In subsequent years, she went on to found Muriel Siebert & Company (now Siebert Financial Corporation) and has dedicated herself to helping other people avoid some of the difficulties she faced as a young professional. A prominent advocate for women in business and a leader in developing financial products directed at women, she’s also devoted to educating children about financial opportunities and responsibility.

We didn’t interview lawyer and presidential adviser Vernon Jordan for this article, but he, too, offers a powerful reminder of how prejudice can prove transformational rather than debilitating. In Vernon Can Read! A Memoir (Public Affairs, 2001), Jordan describes the vicious baiting he was subjected to as a young man.

The man who treated him in this offensive way was his employer, Robert F. Maddox. Jordan served the racist former mayor of Atlanta at dinner, in a white jacket, with a napkin over his arm. He also functioned as Maddox’s chauffeur. Whenever Maddox could, he would derisively announce, “Vernon can read!” as if the literacy of a young African-American were a source of wonderment.

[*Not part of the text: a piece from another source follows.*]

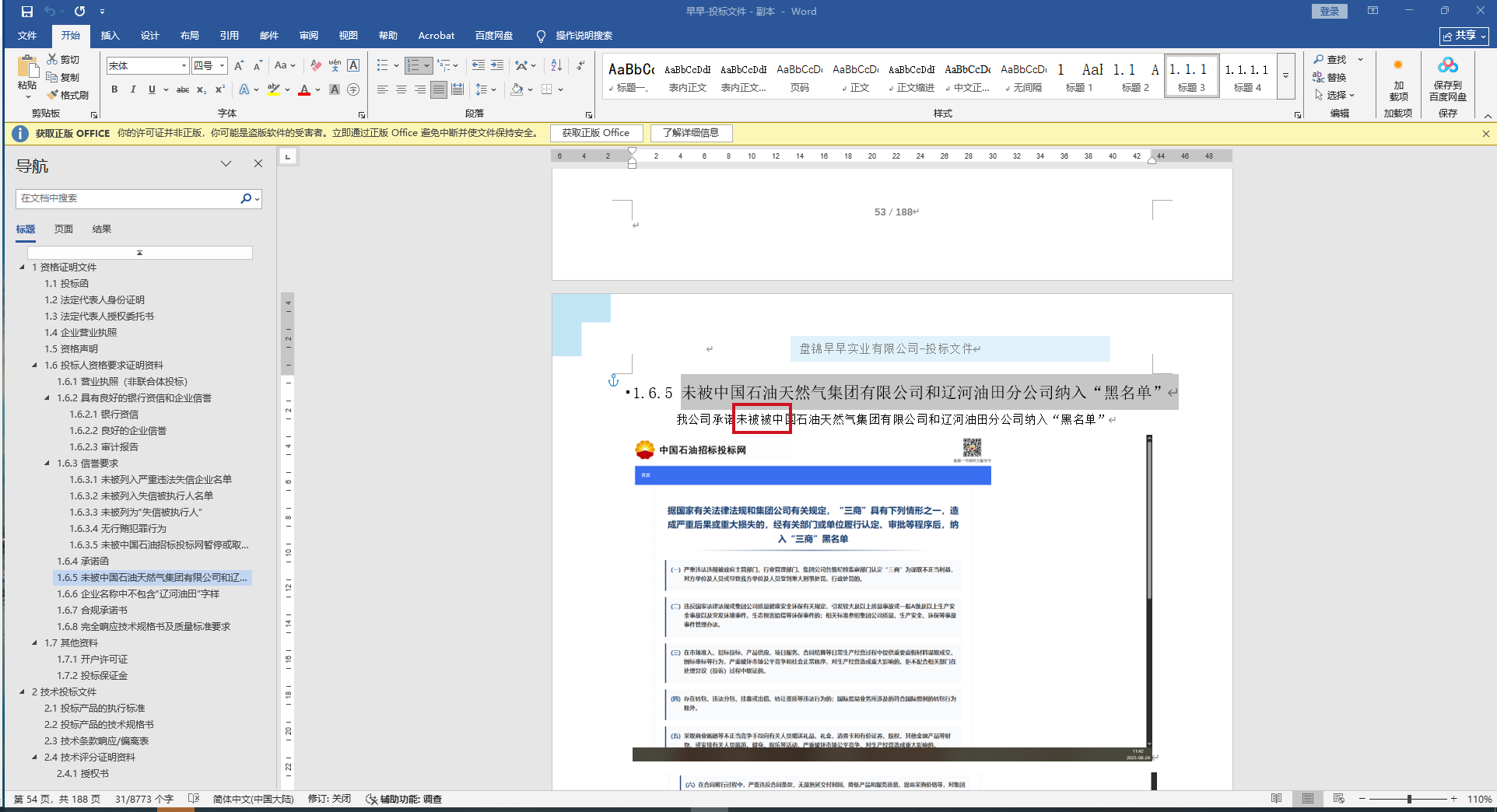Open the font name dropdown
This screenshot has height=812, width=1497.
coord(184,66)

Subjected to this type of abuse, a lesser man might have allowed Maddox to destroy him. But in his memoir, Jordan gives his own interpretation of Maddox’s sadistic heckling, a tale that empowered Jordan instead of embittering him. When he looked at Maddox through the rearview mirror, Jordan did not see a powerful member of Georgia’s ruling class.

He saw a desperate anachronism, a person who lashed out because he knew his time was up. As Jordan writes about Maddox, “His half-mocking, half-serious comments about my education were the death rattle of his culture. When he saw that I was…crafting a life for myself that would make me a man in…ways he thought of as being a man, he was deeply unnerved.”

Maddox’s cruelty was the crucible that, consciously or not, Jordan imbued with redemptive meaning. Instead of lashing out or being paralyzed with hatred, Jordan saw the fall of the Old South and imagined his own future freed of the historical shackles of racism. His ability to organize meaning around a potential crisis turned it into the crucible around which his leadership was forged.